• Data entries:
=-=-=-=-=

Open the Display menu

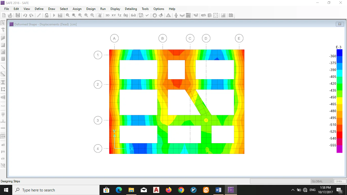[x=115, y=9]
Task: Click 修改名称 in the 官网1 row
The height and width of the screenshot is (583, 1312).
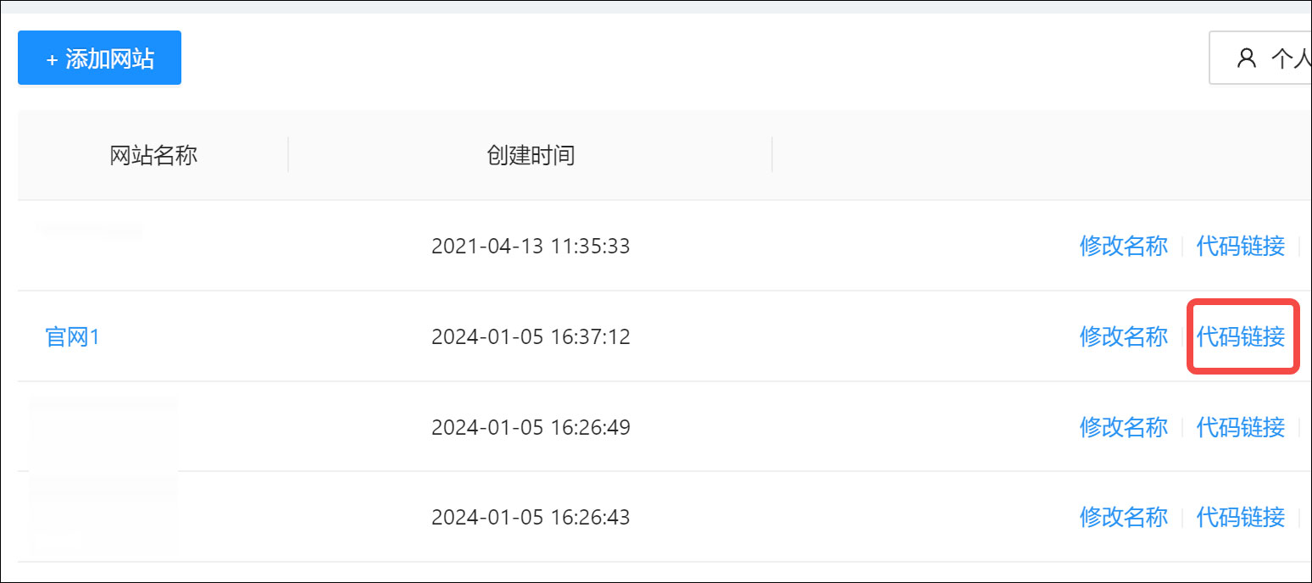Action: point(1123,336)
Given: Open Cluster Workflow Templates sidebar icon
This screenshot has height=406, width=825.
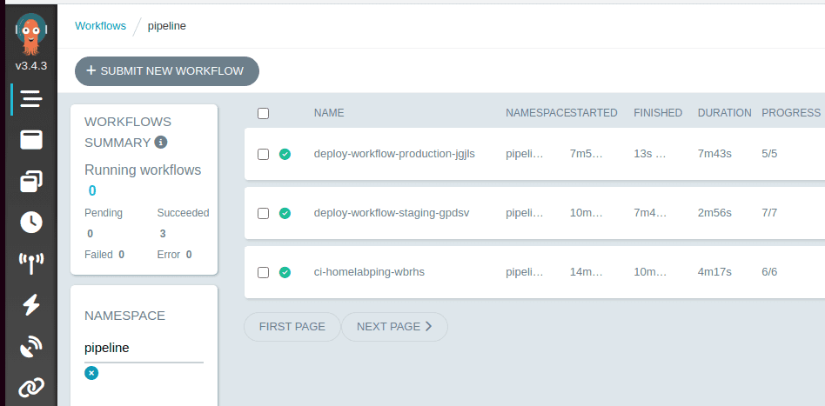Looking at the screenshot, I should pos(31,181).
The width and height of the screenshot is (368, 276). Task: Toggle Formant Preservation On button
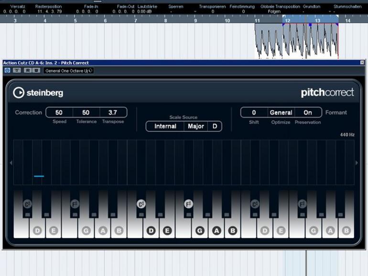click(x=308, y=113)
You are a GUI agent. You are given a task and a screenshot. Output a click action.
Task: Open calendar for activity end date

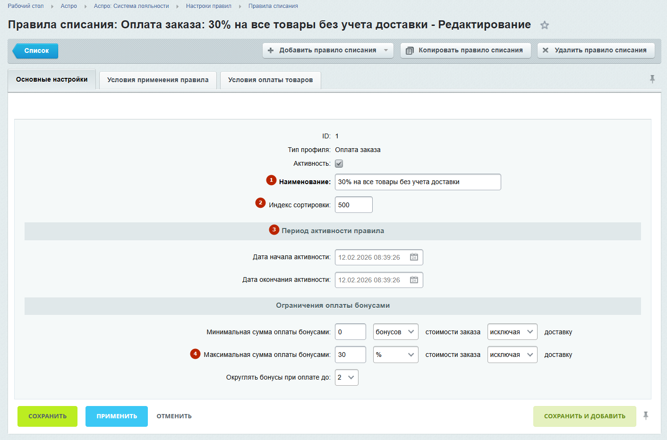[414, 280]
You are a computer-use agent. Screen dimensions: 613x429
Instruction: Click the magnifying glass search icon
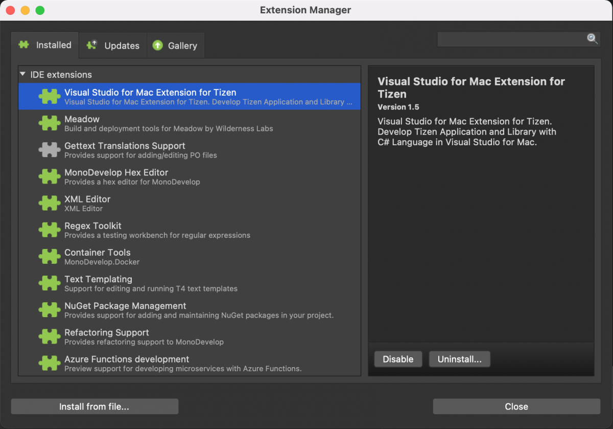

=-=-=-=-=

• What is asked:
Convert the data above into a JSON list of strings, one string for each line and none for blank lines. Leave the pictures out of the answer.

• Task response:
[
  "Open the Display menu",
  "[x=115, y=9]",
  "Task: Click 修改名称 in the 官网1 row",
  "The height and width of the screenshot is (583, 1312).",
  "Action: point(1123,336)",
  "Given: Open Cluster Workflow Templates sidebar icon",
  "This screenshot has height=406, width=825.",
  "Looking at the screenshot, I should pos(31,181).",
  "The width and height of the screenshot is (368, 276). Task: Toggle Formant Preservation On button",
  "click(x=308, y=113)",
  "You are a GUI agent. You are given a task and a screenshot. Output a click action.",
  "Task: Open calendar for activity end date",
  "[414, 280]",
  "You are a computer-use agent. Screen dimensions: 613x429",
  "Instruction: Click the magnifying glass search icon"
]